At the same time Trump, the 70-year-old tycoon who turned his conservative party into a vehicle for populist bombast, concluded a last-gasp tour of swing states by painting his rival as doomed to defeat and the corrupt creature of a discredited elite.
"Do you want America to be ruled by the corrupt political class, or do you want America to be ruled, again, by the people?" he demanded, at a rally in New Hampshire, a state won in 2012 by President Barack Obama that Trump hopes to flip into his column.
Promising to end "years of betrayal", tear up free trade deals, seal the border, halt the drug trade and exclude all Syrian refugees, Trump told his supporters: "I am with you and I will fight for you and we will win."
Some 40 million Americans have already cast ballots in states that allow early voting, and tens of millions more will turn out on Tuesday to end what has become a long, gruelling and divisive campaign that has stirred dark undercurrents in the electorate.

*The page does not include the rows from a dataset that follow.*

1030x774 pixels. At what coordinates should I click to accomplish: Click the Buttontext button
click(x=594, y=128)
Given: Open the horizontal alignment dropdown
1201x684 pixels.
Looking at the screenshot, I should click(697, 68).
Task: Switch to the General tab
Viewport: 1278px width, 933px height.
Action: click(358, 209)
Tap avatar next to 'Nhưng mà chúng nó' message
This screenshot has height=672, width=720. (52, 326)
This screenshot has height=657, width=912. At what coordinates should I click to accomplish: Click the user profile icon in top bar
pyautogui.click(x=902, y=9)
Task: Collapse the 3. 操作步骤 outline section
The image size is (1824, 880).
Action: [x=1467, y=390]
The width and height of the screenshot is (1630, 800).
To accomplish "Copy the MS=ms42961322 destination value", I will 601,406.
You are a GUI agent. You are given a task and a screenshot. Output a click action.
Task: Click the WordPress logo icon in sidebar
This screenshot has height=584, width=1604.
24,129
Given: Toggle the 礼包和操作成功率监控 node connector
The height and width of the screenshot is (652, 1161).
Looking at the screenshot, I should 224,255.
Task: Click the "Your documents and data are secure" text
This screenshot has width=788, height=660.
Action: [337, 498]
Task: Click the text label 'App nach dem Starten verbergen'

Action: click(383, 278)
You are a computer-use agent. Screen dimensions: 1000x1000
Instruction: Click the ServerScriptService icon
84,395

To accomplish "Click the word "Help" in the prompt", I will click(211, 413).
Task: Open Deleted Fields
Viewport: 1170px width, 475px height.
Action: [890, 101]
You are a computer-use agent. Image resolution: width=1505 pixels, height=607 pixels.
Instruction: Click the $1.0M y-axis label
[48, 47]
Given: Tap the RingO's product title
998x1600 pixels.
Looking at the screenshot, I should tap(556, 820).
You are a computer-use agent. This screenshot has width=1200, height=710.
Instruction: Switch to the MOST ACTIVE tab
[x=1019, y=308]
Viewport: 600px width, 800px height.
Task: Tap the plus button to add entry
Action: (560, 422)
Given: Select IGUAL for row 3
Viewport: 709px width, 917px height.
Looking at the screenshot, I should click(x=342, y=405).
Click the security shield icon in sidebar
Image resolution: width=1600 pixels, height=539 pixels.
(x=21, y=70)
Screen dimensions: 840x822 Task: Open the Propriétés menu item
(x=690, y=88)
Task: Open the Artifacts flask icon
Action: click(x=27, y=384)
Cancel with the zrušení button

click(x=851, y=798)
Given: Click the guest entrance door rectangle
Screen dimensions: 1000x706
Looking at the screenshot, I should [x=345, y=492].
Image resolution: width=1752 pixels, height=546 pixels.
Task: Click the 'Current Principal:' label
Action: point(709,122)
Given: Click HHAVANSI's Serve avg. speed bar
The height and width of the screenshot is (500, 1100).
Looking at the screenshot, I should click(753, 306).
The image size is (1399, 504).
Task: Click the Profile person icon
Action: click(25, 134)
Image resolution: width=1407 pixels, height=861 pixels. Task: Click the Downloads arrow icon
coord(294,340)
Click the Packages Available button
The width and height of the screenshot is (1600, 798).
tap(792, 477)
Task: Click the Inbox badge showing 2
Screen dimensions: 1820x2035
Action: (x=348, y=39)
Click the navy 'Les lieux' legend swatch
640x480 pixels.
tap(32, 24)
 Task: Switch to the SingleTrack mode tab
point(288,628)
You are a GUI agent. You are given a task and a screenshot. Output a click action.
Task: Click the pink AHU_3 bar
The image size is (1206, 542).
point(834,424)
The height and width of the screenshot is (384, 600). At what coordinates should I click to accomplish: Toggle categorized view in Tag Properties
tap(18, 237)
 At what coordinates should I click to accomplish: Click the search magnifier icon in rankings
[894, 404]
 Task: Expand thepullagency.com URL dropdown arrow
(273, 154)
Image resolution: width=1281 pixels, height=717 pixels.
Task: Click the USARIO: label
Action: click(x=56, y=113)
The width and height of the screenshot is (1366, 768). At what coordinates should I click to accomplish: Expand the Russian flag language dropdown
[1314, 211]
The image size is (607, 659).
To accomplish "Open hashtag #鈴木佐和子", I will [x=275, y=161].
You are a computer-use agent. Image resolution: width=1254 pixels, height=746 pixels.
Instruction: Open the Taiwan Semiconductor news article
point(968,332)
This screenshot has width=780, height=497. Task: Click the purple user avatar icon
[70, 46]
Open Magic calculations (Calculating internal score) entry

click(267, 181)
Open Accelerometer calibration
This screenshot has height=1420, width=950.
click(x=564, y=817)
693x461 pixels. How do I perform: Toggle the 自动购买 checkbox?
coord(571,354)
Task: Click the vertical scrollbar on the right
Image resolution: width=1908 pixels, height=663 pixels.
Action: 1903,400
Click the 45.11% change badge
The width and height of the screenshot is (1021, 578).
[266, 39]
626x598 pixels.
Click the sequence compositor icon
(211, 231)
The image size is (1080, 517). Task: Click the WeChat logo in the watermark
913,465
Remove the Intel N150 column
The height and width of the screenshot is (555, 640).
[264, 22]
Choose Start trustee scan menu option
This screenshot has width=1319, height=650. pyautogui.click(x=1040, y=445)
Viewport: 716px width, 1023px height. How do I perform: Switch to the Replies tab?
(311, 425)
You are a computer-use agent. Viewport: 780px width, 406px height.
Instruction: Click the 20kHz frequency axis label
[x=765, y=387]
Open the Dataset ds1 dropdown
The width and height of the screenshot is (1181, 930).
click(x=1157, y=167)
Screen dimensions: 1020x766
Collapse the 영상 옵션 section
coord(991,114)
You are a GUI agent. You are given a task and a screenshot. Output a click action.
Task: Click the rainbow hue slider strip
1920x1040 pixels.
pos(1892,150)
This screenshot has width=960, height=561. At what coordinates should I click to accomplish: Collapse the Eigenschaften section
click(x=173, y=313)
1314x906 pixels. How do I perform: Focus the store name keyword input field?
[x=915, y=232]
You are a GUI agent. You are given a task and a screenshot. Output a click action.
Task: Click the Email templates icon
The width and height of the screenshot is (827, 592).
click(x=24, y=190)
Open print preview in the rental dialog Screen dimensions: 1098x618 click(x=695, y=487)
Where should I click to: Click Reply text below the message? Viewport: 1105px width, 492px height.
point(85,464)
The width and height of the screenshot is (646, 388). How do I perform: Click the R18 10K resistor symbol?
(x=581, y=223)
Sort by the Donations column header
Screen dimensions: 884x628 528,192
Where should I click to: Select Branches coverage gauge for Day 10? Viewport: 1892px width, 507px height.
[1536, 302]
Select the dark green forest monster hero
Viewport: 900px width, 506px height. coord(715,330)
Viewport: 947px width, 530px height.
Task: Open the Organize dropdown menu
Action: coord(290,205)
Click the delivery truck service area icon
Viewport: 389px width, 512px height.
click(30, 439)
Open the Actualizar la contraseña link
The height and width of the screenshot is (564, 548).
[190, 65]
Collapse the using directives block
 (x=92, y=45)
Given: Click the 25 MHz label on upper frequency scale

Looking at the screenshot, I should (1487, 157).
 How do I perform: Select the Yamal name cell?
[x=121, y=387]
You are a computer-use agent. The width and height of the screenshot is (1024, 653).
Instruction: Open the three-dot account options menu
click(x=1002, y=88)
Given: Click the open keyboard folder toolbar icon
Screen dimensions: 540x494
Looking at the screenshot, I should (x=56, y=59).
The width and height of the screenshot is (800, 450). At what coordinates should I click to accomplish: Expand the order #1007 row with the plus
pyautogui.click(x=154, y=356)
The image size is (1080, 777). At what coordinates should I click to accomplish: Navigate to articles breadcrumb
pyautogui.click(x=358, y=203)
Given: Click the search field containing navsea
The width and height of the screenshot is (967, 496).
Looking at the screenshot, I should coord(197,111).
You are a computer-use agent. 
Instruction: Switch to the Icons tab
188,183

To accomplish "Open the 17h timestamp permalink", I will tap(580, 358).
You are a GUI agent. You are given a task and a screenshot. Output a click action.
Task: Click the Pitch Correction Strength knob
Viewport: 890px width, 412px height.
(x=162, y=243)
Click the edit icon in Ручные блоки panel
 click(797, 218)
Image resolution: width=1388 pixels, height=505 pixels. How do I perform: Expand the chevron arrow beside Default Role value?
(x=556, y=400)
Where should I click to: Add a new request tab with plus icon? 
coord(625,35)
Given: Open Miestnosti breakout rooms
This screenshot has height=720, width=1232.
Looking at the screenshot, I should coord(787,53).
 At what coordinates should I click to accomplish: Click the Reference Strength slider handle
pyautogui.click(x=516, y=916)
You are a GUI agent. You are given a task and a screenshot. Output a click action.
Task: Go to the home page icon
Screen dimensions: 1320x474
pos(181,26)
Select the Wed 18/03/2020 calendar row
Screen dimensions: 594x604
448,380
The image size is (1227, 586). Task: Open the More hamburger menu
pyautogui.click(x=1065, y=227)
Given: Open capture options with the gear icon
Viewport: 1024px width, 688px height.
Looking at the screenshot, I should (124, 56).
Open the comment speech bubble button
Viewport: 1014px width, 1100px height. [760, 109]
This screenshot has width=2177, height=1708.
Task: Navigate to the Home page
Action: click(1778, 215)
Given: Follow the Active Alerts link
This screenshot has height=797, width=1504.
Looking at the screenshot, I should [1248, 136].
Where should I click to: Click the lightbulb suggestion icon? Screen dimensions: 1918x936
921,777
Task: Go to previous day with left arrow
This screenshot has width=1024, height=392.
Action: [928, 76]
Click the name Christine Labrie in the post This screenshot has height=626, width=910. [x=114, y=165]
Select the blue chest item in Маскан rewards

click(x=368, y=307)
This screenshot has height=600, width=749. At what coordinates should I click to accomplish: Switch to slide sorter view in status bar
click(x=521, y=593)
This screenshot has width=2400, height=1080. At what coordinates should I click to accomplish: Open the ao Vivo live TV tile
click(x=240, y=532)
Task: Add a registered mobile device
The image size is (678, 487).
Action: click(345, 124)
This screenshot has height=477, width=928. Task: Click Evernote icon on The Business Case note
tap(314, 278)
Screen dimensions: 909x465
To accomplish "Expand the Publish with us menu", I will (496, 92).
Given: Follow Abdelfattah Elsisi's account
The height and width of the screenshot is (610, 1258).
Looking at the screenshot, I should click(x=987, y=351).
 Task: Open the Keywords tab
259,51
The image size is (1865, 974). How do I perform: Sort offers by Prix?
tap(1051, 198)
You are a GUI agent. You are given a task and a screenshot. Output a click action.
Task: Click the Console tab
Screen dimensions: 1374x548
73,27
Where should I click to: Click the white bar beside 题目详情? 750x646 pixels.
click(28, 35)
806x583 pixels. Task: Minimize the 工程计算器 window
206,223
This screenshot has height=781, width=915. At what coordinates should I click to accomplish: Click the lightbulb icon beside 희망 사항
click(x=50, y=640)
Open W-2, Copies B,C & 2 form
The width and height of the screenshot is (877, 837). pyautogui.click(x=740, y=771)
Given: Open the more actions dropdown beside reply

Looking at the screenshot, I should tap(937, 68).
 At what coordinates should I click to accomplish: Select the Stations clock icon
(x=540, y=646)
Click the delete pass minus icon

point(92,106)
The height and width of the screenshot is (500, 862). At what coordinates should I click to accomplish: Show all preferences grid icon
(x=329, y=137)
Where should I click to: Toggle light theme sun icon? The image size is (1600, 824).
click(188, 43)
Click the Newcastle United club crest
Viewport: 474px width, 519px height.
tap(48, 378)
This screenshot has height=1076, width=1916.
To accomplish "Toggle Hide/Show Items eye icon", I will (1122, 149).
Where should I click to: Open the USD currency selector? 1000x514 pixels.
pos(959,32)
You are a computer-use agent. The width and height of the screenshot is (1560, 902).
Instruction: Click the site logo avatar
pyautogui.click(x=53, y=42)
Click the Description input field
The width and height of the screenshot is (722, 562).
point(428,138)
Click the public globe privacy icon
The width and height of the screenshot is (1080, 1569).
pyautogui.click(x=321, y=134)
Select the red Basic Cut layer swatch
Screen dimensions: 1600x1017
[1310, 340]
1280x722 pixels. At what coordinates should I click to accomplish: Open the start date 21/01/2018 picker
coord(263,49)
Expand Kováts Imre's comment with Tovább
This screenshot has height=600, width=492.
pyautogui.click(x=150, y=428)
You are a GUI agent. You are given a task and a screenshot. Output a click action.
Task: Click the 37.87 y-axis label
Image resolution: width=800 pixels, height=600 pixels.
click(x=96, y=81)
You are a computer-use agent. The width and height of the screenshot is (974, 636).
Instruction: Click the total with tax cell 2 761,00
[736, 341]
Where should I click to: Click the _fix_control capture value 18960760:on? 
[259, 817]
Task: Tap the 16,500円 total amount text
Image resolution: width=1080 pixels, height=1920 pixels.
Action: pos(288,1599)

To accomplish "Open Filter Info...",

Clinton remains favorite to succeed Obama and become the United States' first female leader.
But her campaign she has been dogged by allegations that she put US secrets at risk by using a secret private email server while at the State Department and the race remains perilously close in a handful of key states.
Support for Trump dropped fell when footage emerged last month showing him bragging about having sexually assaulted women, but polls have tightened as the big day approaches.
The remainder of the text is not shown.